Una tomba allineata all'altra. Molte destinate ad accogliere una sola persona; a volte però, come si può rilevare dall'altezza, vi furono deposte anche più persone morte in una stessa circostanza o appartenenti ad una stessa famiglia. Le molte tombe piccole documentano, in maniera impressionante, come la mortalità infantile fosse paurosamente alta nella Roma di allora.
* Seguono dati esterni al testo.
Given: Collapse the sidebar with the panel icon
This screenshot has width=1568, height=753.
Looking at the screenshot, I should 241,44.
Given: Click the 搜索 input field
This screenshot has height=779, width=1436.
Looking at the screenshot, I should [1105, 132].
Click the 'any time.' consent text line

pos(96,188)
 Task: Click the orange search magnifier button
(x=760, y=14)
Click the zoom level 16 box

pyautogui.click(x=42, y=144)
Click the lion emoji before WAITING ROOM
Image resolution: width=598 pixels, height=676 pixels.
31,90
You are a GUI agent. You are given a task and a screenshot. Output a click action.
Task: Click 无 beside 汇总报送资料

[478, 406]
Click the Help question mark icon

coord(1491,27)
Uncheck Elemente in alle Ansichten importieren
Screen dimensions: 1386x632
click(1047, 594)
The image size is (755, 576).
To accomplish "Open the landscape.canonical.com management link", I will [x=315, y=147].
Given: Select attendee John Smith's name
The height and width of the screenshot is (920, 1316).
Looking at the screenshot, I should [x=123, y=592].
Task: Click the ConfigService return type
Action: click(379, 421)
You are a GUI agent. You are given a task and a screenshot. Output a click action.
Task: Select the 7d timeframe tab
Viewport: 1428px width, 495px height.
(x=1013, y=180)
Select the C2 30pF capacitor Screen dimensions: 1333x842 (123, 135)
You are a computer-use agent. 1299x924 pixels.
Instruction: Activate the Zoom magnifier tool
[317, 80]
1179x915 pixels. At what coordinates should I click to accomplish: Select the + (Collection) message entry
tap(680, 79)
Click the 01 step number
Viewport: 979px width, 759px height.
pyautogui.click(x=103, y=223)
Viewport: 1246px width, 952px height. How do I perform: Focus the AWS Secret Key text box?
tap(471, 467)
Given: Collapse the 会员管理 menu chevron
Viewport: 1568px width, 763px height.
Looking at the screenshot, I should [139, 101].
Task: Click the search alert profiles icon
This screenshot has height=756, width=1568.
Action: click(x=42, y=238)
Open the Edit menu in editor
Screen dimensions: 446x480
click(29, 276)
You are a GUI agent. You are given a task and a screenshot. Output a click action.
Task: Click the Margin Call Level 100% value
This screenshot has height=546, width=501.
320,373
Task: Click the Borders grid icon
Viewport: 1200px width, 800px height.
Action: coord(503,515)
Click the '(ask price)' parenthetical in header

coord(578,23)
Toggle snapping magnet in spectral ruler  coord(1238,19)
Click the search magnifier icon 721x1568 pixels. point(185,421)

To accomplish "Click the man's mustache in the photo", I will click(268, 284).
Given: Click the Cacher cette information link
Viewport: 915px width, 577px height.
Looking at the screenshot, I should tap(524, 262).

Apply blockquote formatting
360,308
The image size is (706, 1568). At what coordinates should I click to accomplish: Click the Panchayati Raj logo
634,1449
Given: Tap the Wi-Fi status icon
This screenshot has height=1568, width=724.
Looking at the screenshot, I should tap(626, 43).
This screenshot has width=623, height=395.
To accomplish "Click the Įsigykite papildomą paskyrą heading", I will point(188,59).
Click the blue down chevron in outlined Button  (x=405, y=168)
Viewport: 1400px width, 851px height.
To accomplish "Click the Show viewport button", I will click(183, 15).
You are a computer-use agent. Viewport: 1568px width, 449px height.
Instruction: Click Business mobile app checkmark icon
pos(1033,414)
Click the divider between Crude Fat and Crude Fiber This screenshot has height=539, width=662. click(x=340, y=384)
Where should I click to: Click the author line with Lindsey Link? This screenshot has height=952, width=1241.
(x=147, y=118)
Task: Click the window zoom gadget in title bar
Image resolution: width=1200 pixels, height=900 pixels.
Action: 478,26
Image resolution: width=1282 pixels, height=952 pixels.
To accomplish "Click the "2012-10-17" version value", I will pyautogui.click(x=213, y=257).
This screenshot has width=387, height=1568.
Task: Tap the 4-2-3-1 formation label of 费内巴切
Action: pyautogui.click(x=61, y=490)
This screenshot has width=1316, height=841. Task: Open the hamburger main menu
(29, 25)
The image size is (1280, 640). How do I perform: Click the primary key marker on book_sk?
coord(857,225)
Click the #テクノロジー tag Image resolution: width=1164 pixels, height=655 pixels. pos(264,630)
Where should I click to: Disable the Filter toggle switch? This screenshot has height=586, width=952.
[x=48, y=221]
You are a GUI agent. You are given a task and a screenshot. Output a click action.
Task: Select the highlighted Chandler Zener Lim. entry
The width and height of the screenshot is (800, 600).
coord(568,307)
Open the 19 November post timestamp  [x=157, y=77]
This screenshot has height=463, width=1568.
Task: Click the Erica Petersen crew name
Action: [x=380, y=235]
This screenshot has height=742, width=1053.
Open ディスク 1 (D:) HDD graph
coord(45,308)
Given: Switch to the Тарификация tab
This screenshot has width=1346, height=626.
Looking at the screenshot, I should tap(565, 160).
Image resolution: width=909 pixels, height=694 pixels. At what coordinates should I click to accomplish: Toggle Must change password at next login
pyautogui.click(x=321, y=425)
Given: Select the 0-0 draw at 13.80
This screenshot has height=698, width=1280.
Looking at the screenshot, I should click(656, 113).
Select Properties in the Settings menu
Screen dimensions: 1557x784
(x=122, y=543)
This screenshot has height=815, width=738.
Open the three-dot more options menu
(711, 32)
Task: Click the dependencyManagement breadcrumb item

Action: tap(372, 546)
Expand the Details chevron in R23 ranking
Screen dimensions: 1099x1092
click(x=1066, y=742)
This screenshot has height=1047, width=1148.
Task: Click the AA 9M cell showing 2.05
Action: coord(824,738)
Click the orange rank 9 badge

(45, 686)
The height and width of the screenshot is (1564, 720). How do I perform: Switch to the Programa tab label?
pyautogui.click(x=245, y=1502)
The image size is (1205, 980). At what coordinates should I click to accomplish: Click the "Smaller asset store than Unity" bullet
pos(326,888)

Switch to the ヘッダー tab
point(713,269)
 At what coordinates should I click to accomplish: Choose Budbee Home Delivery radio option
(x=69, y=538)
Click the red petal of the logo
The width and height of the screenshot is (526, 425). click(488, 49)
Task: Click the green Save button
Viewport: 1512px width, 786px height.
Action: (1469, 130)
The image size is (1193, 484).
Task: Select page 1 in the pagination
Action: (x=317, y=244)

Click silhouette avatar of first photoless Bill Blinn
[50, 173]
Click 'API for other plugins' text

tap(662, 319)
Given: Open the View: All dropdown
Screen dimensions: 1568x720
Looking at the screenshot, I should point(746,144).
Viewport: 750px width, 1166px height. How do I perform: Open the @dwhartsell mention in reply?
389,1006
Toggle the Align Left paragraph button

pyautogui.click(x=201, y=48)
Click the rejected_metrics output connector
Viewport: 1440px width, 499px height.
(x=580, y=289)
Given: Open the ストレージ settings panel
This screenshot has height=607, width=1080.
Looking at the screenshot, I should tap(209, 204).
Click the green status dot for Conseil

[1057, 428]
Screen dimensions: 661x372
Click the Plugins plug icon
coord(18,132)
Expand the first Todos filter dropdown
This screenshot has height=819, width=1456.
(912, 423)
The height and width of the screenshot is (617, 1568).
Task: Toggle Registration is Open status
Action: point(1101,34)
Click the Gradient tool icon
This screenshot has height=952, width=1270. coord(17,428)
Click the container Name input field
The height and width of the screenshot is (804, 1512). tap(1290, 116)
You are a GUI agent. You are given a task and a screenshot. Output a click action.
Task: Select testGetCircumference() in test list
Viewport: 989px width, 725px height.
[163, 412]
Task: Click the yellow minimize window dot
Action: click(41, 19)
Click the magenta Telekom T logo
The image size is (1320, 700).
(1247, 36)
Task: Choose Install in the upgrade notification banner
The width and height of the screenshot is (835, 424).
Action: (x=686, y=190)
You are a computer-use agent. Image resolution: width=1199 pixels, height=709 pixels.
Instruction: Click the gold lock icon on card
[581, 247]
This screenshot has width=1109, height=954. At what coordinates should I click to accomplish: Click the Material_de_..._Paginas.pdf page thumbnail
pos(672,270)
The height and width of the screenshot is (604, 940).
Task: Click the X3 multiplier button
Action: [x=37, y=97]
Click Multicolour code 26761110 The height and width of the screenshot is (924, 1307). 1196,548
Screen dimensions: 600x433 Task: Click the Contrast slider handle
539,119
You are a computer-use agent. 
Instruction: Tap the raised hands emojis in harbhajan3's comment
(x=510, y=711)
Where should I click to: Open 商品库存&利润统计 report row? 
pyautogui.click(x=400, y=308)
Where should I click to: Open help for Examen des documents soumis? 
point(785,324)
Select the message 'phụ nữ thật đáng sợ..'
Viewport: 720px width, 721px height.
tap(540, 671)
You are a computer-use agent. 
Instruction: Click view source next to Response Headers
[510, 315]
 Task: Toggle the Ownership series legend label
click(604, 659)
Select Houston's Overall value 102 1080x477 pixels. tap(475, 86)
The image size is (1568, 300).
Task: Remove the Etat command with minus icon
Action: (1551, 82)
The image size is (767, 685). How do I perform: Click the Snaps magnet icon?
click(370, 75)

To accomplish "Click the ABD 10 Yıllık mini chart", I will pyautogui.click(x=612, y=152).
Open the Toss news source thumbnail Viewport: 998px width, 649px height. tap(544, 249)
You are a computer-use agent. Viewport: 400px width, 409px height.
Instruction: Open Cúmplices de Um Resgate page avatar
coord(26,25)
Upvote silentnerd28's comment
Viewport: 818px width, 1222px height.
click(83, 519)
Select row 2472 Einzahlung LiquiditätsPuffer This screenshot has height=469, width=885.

La maggior parte delle tombe, dette loculi, non venivano ornate, ma solo murate con mattoni, lastre di terracotta o anche semplici lastre di marmo. All'inizio potevano recare anche il nome del defunto, con l'aggiunta, più tardi, di simboli di fede ed altri dati; per lo più però erano anonime. In esse venivano posti i corpi dei defunti adagiati di schiena e avvolti in un lenzuolo. Si comprende così perché i cristiani chiamavano coemeterium, cioè “dormitorio”, questi luoghi di sepoltura, a differenza dei pagani che usavano invece il termine necropoli cioè “città dei morti”.
Alle pareti e sul soffitto si possono ancora vedere i segni dei picconi con cui i fossori scavavano il tufo. La terra veniva portata in superficie con cesti e sacchi di cuoio, oppure veniva tirata su attraverso dei “lucernari” (una sorta di camini) lasciati aperti per la luce e l'aerazione. Dovettero essere centinaia di migliaia le tonnellate di materiale scavato che in questa maniera vennero portate in superficie dalle catacombe!
Le tombe, le gallerie e le scale parlano della “comunione” di coloro che qui riposano, ma anche di coloro che qui hanno lavorato. Lavoro in società è ciò che si fa insieme con altri o gli uni per gli altri: è il comune ideale però ciò che rende queste manifestazioni “comunione”. Tali cimiteri sotterranei proclamano in maniera impressionante la coscienza, radicata nella fede, che quei primi cristiani portavano nei confronti dell'elemento portante più forte della “comunione”, cioè l'amore. Mediante questo legame essi sentivano di appartenersi l'un l'altro, inseparabilmente congiunti in Cristo e con Cristo; sorelle e fratelli, mutuamente corresponsabili nel vivere quaggiù in cammino verso il traguardo finale. Ognuna di queste catacombe pertanto finisce con l'essere un imponente monumento alla forza di una fede che sa vivere di questo amore unificante. Un monumento che, nel suo silenzio, porta il visitatore a riflettere in sincerità sui temi più essenziali dell'esistenza.
Dal libro di Rainer Korte: Voci dal profondo. Meditazioni sulle Catacombe cristiane di Roma.
Libreria Editrice Vaticana, Città del Vaticano 1998. Pp. 14 – 19.